Zur Aufgabe:
Geben Sie den Abschnitt aus dem Text zum Entlastungsbetrag, beginnend bei "131 Euro monatlich" und endend bei "bekommen. Einfach beantragen!", erneut wieder. Ersetzen Sie dabei "monatlich" durch "pro Monat".

Entlastungs­betrag Pflege Zuschuss für die Hilfe zwischen­durch

Datum:
  • Text: Marina Engler
  • Faktencheck: Sabine Vogt
Entlastungs­betrag Pflege - Zuschuss für die Hilfe zwischen­durch

Lästiges Putzen. Zu zweit geht die Arbeit leichter von der Hand. Mit dem Entlastungs­betrag können Plegebedürftige zum Beispiel eine Haus­halts­hilfe bezahlen. © Getty Images / Catherine Falls Commercial

131 Euro monatlich für Haus­halts­hilfe, Einkaufs­service, Begleitung zum Arzt – ab Pfle­gegrad 1 können Pflegebedürftige den Entlastungs­betrag bekommen. Einfach beantragen!

Lange wollte Susanne Hoernig nichts von Pfle­gegrad und Haus­halts­hilfe wissen. „Noch komme ich alleine klar!“, sagte die Rentnerin, die in einem großen Haus im Bergischen Land lebt. „Und so lange möchte ich keine Fremden im Haus.“ Doch als immer mehr Freundinnen zufrieden über Hilfe von außen sprachen, entschied sich auch Hoernig mit 84 Jahren dafür.

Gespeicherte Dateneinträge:
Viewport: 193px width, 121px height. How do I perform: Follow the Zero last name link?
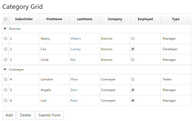(74, 90)
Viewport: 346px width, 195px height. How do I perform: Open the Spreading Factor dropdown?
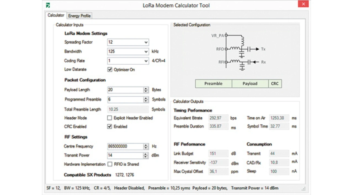(x=146, y=42)
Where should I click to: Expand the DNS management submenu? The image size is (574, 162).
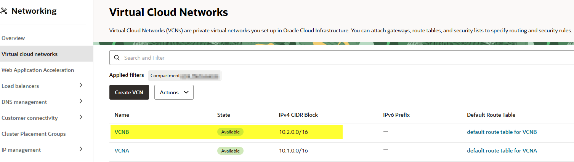81,102
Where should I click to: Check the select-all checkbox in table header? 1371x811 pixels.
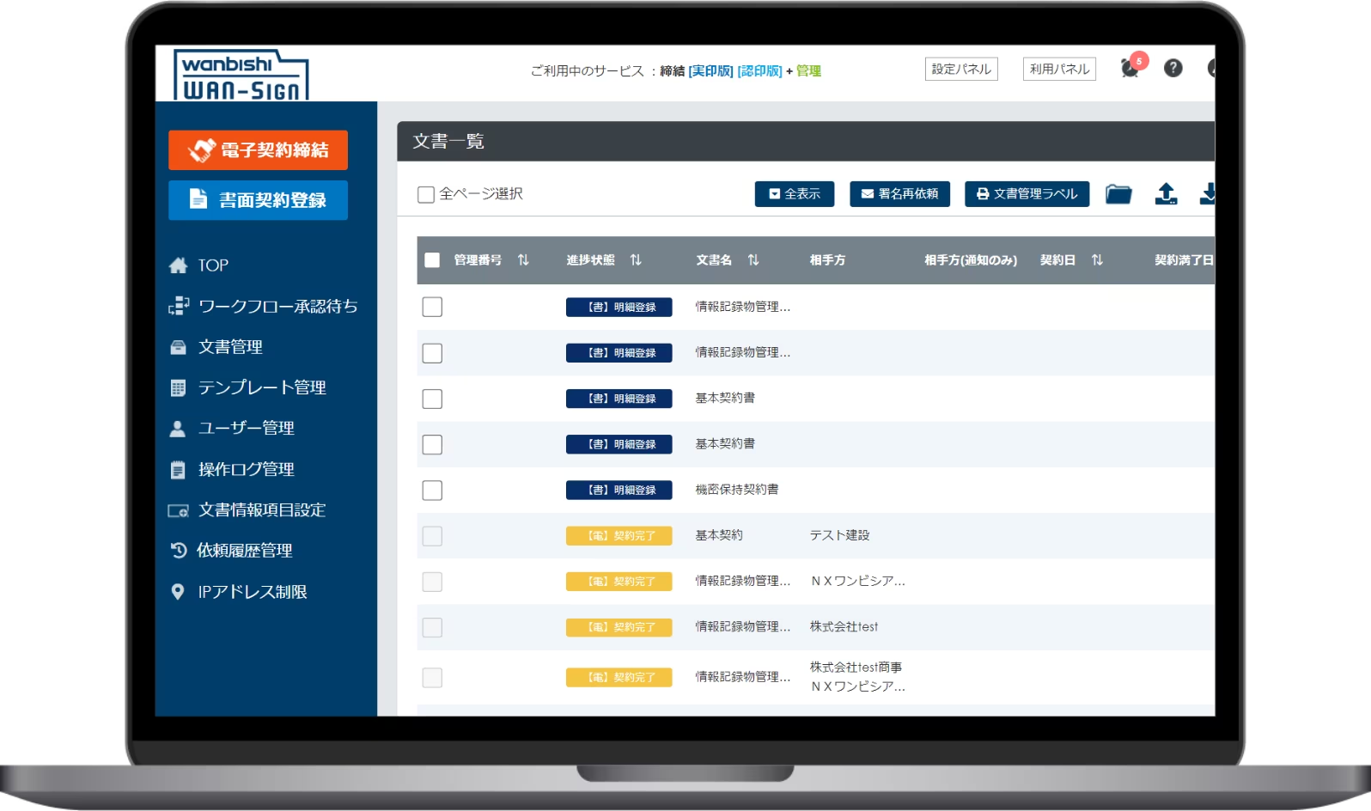click(x=432, y=260)
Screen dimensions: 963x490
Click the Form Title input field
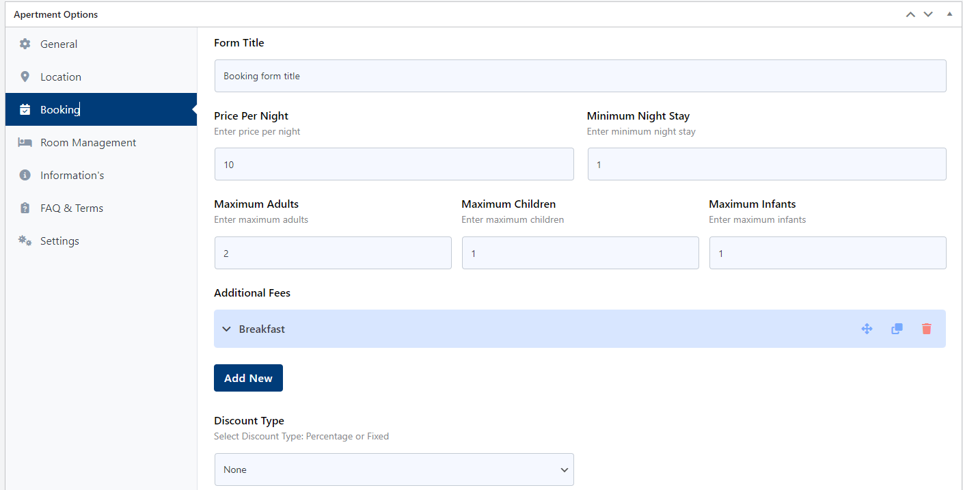coord(580,76)
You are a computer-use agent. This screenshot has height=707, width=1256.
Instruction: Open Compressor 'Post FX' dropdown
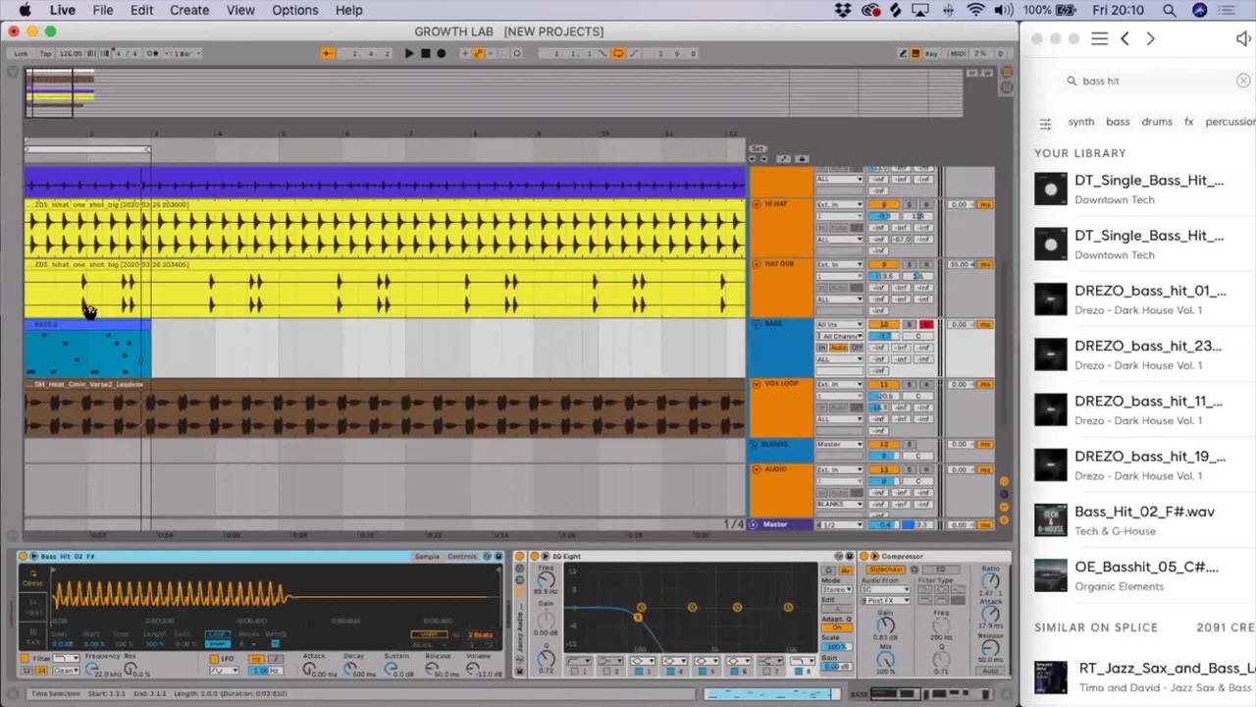886,600
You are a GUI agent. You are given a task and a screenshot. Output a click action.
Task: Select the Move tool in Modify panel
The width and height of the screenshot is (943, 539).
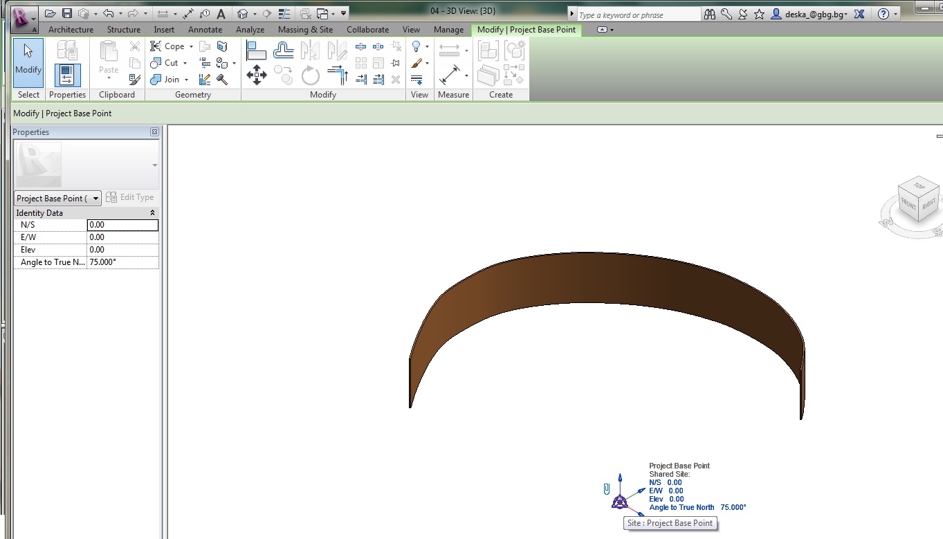tap(257, 75)
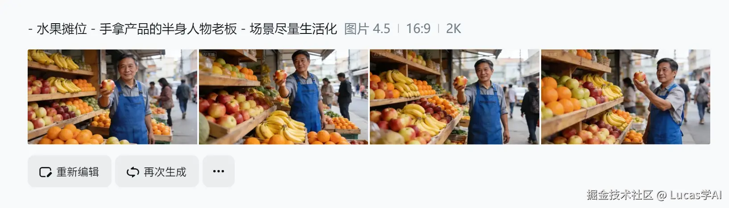Click the 再次生成 button label
This screenshot has width=729, height=208.
[165, 172]
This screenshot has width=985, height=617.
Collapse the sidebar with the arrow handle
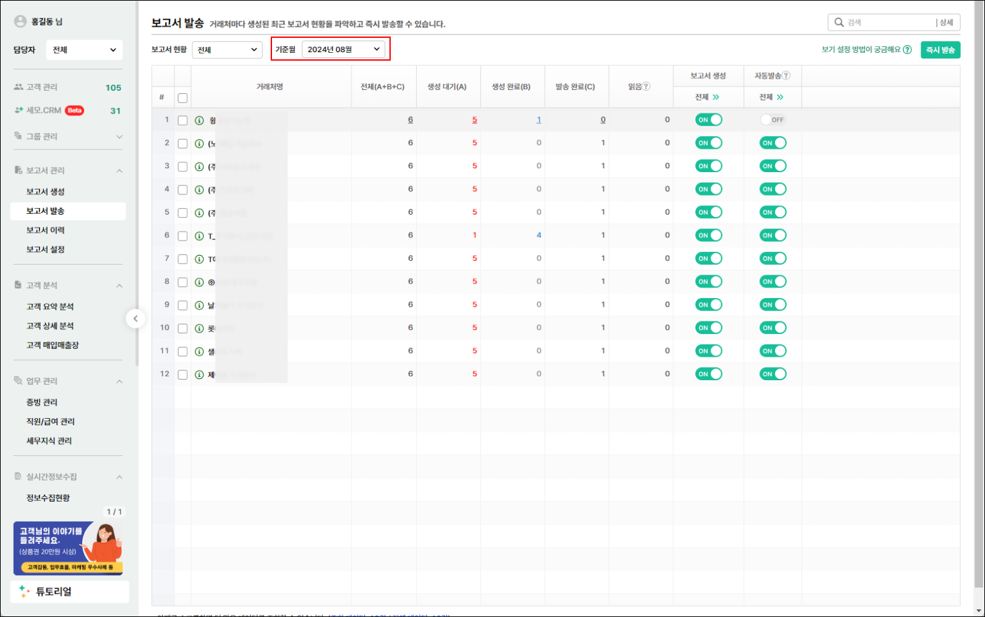(135, 319)
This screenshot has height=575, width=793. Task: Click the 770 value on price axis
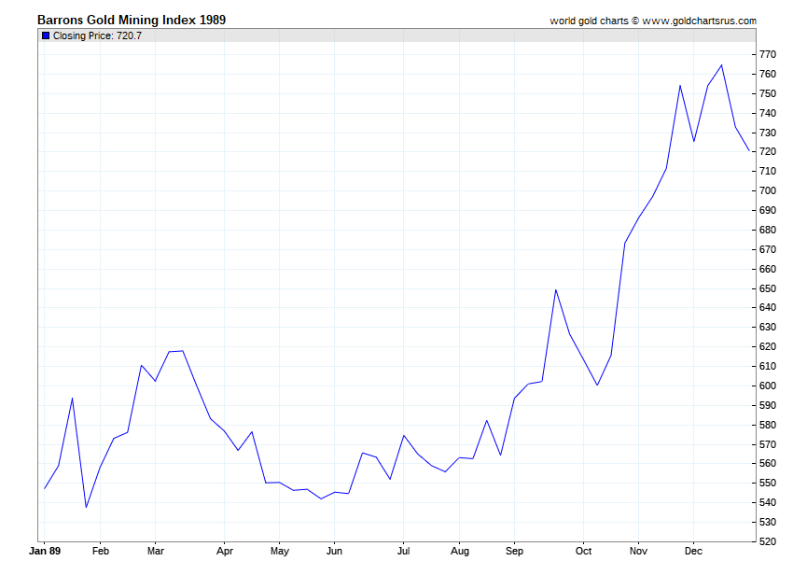767,55
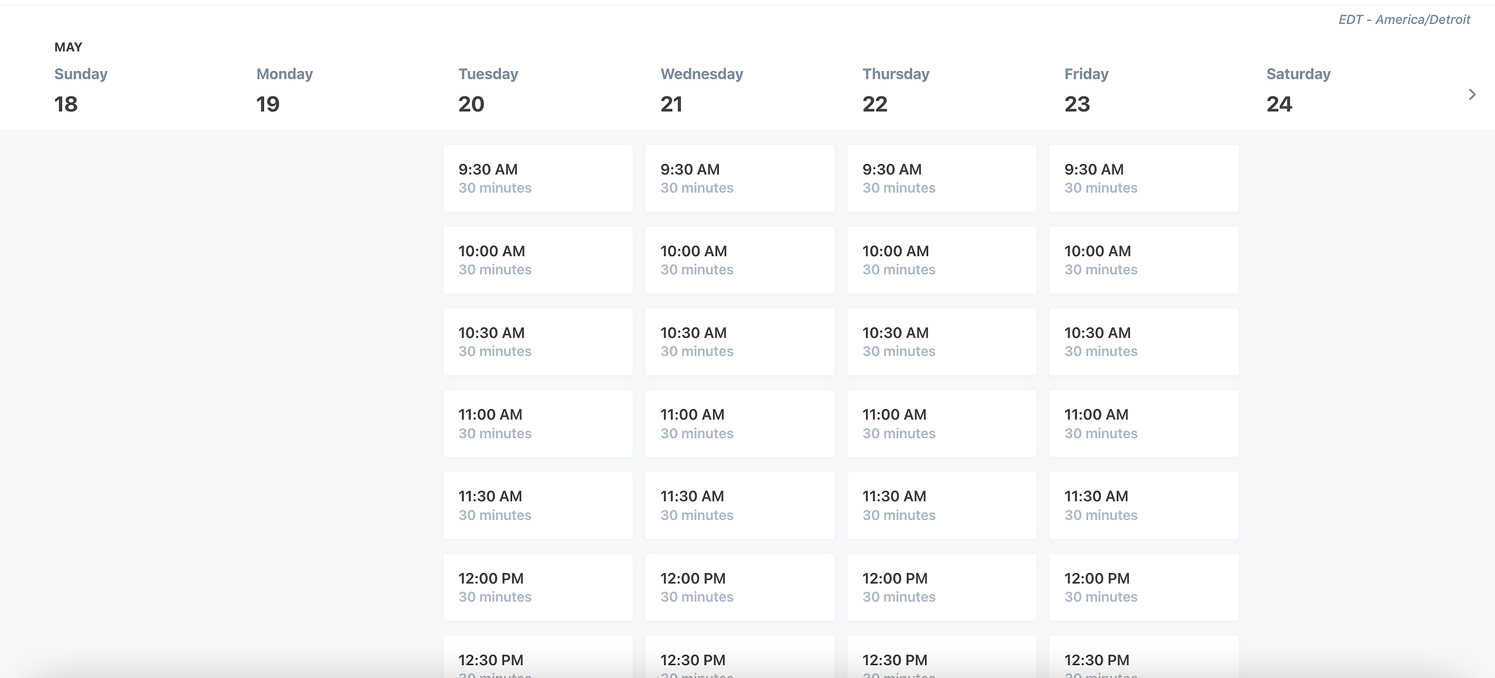Choose Wednesday 12:00 PM slot

pyautogui.click(x=739, y=587)
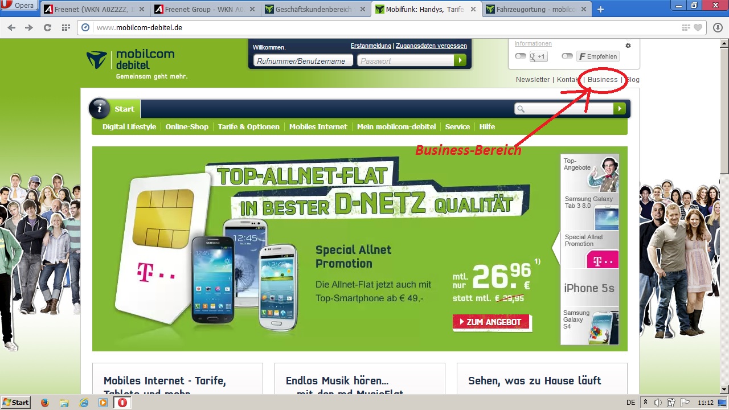The width and height of the screenshot is (729, 410).
Task: Open downloads icon in address bar
Action: (x=718, y=27)
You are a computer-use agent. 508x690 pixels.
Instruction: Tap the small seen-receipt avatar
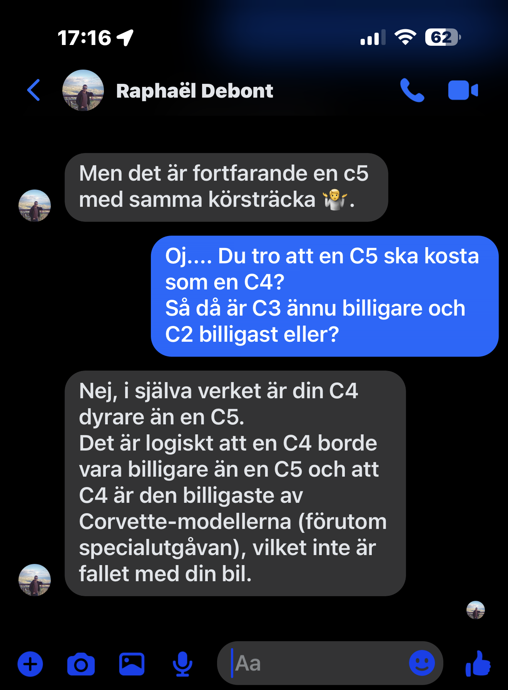point(476,610)
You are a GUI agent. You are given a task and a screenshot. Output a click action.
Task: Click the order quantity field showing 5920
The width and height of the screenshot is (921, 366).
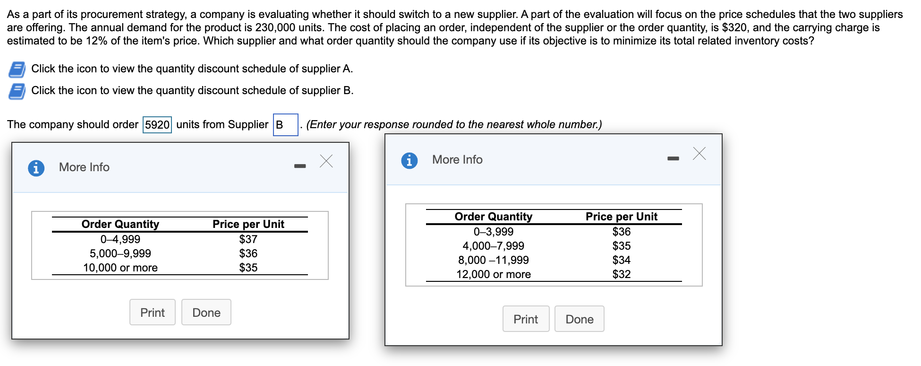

Lösung der Aufgabe:
131 Euro pro Monat für Haus­halts­hilfe, Einkaufs­service, Begleitung zum Arzt – ab Pfle­gegrad 1 können Pflegebedürftige den Entlastungs­betrag bekommen. Einfach beantragen!